A photograph of an apparent internal memo written by the Department for Education’s permanent secretary appears to reveal the government’s plans to open more grammar schools.
The picture (see below), circulating on social media, shows a briefing note allegedly written by Jonathan Slater, the DfE’s recently appointed permanent secretary, discussing the expansion of grammars.
As TES exclusively revealed, the government is looking into increasing the number of grammar schools under various caveats, such as ensuring the schools admit a significant proportion of pupils in receipt of free school meals.
Another suggestion was that the new grammar schools would operate strict catchment areas that encompass communities with low- and middle-income families.
The photographed briefing note states that this is the government’s intention, once it has shown that existing grammars can be “expanded and reformed”.
The letter reads: “The con doc [consultation document] says we will open new grammars, albeit that they would have to follow various conditions.
“The SoS’s [secretary of state’s] clear position is that this should be presented in the con doc as an option, and only to be pursued once we have worked with existing grammars to show how they can be expanded and reformed in ways which avoid disadvantaging those who don’t get in.
“I simply don’t know what the PM thinks of this but it sounds reasonable to me, and I simply can't see any way of persuading the Lords to vote for selection on any other basis.”
TES understands that the government was expected to make some sort of announcement on the issue of grammar schools, possibly before the Conservative Party Conference in October.
Refusing to comment directly on the memo, the Department for Education today said it was considering "a range of options to allow more children to access a school that lets them rise as far as their talents will take them."

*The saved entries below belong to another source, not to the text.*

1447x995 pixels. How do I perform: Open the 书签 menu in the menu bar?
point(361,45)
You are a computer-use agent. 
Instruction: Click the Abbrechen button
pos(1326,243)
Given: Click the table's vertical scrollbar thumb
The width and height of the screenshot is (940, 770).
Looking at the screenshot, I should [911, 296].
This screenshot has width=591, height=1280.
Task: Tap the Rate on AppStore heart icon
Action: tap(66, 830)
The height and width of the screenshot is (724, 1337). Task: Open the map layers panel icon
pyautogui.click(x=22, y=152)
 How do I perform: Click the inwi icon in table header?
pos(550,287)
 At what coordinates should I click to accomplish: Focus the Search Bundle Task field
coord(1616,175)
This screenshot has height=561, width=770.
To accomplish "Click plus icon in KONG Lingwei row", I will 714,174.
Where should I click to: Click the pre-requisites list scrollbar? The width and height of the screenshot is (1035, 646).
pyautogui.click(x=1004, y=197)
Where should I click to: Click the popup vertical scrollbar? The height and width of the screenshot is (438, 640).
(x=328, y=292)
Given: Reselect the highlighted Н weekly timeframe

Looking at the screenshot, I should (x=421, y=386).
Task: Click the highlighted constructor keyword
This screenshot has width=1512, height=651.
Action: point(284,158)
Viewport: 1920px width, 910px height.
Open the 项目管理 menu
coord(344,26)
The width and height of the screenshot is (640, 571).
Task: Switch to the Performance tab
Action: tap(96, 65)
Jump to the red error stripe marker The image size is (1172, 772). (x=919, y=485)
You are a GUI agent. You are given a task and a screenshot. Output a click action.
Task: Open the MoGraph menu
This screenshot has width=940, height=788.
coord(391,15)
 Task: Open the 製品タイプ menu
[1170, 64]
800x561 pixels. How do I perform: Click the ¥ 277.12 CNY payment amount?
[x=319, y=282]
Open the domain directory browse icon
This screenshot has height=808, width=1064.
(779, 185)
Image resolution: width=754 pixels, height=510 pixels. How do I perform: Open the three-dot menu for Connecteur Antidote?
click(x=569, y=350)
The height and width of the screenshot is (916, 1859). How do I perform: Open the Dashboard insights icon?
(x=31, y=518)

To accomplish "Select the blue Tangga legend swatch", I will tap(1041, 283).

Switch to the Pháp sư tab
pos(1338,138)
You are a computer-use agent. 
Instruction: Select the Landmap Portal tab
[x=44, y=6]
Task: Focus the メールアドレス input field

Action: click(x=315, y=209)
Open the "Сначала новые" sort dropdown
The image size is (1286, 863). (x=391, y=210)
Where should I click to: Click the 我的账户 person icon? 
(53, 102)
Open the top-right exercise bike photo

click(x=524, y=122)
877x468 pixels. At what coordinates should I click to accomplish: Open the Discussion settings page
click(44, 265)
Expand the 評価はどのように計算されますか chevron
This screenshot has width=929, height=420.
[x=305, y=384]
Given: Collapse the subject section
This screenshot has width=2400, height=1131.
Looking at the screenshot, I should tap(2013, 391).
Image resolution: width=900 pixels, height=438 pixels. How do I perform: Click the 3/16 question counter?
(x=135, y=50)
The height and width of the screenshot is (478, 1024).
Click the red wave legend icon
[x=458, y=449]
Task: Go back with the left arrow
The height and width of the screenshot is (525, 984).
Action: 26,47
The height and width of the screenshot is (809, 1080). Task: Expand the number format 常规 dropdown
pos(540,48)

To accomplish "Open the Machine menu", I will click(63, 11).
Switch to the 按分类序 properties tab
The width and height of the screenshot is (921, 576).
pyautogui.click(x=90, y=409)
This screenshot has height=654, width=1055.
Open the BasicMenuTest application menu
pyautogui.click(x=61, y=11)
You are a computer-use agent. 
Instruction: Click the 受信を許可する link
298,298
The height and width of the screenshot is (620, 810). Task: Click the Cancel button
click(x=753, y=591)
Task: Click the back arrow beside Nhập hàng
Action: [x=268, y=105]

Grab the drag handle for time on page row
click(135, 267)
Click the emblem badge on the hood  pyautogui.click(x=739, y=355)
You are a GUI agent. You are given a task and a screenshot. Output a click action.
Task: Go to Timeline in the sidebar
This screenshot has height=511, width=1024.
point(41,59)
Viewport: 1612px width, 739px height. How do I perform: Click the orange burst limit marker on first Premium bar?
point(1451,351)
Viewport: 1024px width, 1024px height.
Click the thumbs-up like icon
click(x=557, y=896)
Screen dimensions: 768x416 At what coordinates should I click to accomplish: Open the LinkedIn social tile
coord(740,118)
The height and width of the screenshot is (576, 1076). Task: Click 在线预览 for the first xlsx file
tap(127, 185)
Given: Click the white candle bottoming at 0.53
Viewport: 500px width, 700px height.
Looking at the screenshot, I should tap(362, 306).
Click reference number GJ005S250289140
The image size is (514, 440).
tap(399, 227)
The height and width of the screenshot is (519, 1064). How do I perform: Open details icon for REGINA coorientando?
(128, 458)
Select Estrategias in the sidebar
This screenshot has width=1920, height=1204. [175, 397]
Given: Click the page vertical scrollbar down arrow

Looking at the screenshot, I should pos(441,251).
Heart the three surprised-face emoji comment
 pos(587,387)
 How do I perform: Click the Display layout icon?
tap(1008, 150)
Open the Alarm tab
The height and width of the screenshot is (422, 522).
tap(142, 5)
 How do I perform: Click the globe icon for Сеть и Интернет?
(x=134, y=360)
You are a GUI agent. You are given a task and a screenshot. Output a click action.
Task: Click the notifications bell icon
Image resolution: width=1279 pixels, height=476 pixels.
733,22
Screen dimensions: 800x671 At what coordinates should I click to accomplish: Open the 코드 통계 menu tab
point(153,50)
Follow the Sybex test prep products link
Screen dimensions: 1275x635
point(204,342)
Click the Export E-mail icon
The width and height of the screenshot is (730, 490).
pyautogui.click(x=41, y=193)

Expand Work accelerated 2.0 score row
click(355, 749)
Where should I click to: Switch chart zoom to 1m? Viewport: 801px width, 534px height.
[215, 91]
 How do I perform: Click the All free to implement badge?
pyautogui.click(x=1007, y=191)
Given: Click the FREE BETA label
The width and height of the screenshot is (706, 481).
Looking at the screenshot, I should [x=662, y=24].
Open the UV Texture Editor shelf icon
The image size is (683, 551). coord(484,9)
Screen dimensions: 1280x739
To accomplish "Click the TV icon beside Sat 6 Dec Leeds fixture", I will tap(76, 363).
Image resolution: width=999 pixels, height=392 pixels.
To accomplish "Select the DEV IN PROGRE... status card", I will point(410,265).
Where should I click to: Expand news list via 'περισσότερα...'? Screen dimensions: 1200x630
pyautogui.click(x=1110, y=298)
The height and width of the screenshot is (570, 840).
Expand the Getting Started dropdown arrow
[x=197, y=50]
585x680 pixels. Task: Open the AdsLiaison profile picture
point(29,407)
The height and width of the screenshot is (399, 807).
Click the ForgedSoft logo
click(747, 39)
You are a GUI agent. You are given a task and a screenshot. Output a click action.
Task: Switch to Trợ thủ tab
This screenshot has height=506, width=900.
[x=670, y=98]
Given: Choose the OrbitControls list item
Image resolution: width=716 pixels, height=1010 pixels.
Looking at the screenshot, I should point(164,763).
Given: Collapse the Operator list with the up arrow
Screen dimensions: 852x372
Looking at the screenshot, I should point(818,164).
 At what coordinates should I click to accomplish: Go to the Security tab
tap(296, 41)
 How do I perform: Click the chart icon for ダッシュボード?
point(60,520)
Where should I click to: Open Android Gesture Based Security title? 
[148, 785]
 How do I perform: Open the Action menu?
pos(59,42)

'Taking education back to the 1950s'
The photographed "memo" circulating on social media:
A spokesman for the Department for Education said: "The prime minister has been clear that we need to build a country that works for everyone, not just the privileged few.
‘We are looking at a range of options to allow more children to access a school that lets them rise as far as their talents will take them.
"Policies on education will be set out in due course and it would be inappropriate to comment further on internal government documents."
The revelations have prompted anger from teaching unions opposed to more grammars.
Kevin Courtney, general secretary of the NUT, the largest teachers’ union, said: “Theresa May said on the steps of Downing Street that she wanted ‘a country that works for everyone’. Yet now we hear of proposals to take education back to the 1950s, when children were segregated at age 11 and their life chances determined by the type of school they attended.
“Opening new grammar schools would not only be a backward step but is also a complete distraction from the real problems facing schools and education."